La poussière se dissipait et retombait en spirales, offrant aux colons l’opportunité de saisir, au travers des vitres renforcées, quelques impressions furtives de la surface de la planète.  Des halos de lumière verte et diffuse apparaissaient par endroit, au travers des nuages de poussières ocrées. Les deux portes latérales s’ouvrirent et l’air pénétra dans le module. La peau et les yeux des membres de la mission s’ajustèrent automatiquement aux nouvelles conditions.  Les odeurs, inconnues pour la plupart, la lumière aveuglante et la brise qui parcourait le vaisseau  bouleversaient leur sens. LEP, qui calquait son comportement sur celui de ceux qu’elle accompagnait, resta assise. Elle connaissait déjà tout ce qu’on pouvait savoir de cet endroit et se contentait d'analyser les impressions des Humains. Elle anticipa le mouvement de sa voisine de droite et s’écarta pour lui libérer le passage. Impatiente, et négligeant les consignes de sécurité, Sama se précipita à l’extérieur. 


Elle resta figée, écrasée par le flot de sensations nouvelles qui l’assaillaient, aveuglée par la beauté resplendissante de ce qu’elle contemplait. Une émotion intense la submergea et elle fondit en larmes. La petite clairière de terre rouge où ils avaient atterri surplombait une dense forêt tropicale, magnifique et luxuriante, profonde et complexe. A la cime des arbres, les feuilles encore mouillées reflétaient les rayons ardents du Soleil et semblaient des vaguelettes dorées. Les couleurs éclatantes de la végétation éveillèrent en elle un sentiment de bien-être intense. L’inconcevable enchevêtrement de toutes ces formes vivantes contrastait avec les paysages mornes et monotones auxquels elle était habituée depuis sa naissance. D’épaisses nappes de brouillard remontaient vers eux. Elle fit quelques pas sur la terre tiède, se baissa et caressa la feuille d’un arbuste à feuilles larges. Quelques gouttes d’eau roulèrent en perle et se perdirent dans les sillons de sa paume. 

Elle fut rejointe par Karl, qui ne lui adressa pas un mot et semblait plongé dans le même état d’ébahissement.  Il activa mentalement l’enregistrement de cette scène, de peur que sa mémoire ne puisse en retenir tous les détails. Il oublia tout ce qui avait motivé leur voyage. Le sort de la mission précédente avait momentanément perdu toute importance.

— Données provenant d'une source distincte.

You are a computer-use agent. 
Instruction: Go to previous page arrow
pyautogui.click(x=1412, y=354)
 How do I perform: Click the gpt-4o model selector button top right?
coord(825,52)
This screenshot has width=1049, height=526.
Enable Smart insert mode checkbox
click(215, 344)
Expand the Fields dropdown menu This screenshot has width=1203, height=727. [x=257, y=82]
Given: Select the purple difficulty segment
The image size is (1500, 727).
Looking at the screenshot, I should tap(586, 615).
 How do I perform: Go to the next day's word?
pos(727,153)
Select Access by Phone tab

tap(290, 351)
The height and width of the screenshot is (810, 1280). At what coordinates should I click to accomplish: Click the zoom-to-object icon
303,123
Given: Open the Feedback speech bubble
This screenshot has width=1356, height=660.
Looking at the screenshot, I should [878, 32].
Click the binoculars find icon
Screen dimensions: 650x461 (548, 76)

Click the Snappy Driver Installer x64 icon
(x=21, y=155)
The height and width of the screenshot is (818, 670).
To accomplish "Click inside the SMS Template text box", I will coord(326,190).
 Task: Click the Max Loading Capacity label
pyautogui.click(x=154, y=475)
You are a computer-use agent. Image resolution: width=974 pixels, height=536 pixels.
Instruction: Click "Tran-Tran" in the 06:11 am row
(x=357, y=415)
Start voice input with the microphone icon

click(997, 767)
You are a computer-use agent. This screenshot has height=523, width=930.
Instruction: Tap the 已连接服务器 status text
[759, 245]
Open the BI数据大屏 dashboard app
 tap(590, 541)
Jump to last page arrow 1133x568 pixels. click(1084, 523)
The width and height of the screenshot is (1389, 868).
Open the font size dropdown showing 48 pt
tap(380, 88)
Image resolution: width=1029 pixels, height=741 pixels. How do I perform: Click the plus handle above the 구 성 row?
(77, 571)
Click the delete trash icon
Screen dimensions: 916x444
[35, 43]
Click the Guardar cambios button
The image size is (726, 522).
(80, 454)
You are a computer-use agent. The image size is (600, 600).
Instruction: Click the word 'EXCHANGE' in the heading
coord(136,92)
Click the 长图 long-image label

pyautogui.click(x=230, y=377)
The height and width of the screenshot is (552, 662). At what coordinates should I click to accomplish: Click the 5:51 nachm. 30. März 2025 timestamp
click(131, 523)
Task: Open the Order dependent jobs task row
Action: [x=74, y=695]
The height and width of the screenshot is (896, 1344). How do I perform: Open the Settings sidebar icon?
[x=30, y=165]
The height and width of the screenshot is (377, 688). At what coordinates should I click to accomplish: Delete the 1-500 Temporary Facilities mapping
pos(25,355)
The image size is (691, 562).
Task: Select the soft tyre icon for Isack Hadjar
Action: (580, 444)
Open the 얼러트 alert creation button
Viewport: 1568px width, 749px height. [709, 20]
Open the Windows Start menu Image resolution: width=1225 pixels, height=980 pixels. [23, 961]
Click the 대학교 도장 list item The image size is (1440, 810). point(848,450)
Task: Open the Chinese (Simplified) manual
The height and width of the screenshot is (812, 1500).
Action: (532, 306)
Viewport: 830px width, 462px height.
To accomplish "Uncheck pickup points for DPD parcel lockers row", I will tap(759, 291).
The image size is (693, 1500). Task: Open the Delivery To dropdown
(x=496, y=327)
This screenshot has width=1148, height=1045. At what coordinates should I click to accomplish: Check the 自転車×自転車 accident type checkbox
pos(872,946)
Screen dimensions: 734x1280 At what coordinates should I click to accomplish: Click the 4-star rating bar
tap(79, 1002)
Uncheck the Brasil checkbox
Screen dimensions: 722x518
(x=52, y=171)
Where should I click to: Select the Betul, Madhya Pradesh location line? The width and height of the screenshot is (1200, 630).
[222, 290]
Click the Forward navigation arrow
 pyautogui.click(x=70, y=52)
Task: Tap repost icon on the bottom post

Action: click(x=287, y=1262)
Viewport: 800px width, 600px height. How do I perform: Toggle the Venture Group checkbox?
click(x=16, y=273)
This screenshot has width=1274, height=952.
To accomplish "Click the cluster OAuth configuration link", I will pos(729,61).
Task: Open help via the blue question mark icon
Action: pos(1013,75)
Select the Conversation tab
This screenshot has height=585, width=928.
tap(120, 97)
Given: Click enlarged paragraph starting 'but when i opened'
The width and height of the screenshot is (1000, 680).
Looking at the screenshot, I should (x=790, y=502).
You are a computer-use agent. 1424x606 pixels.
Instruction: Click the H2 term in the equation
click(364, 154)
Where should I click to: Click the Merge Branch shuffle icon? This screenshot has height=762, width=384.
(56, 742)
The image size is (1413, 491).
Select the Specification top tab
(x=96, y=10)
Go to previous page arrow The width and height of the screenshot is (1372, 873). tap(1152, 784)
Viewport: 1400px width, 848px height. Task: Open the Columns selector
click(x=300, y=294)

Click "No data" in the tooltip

Tous deux demeurèrent quelques minutes à contempler la masse mouvante des cimes sous le vent, à scruter les traces blanches et fluides dans le ciel bleu et à respirer l’air. Cet air, humide et chaud, chargé de senteurs qu’ils respiraient pour la première fois.  Ils prenaient le temps de tout ressentir. Ils admiraient la planète. Cette planète dont la beauté indescriptible les rendait muets et incapables du moindre geste. Cette Terre dont ils ignoraient tout et que leurs ancêtres avaient quittée il y a plus de 70 ans.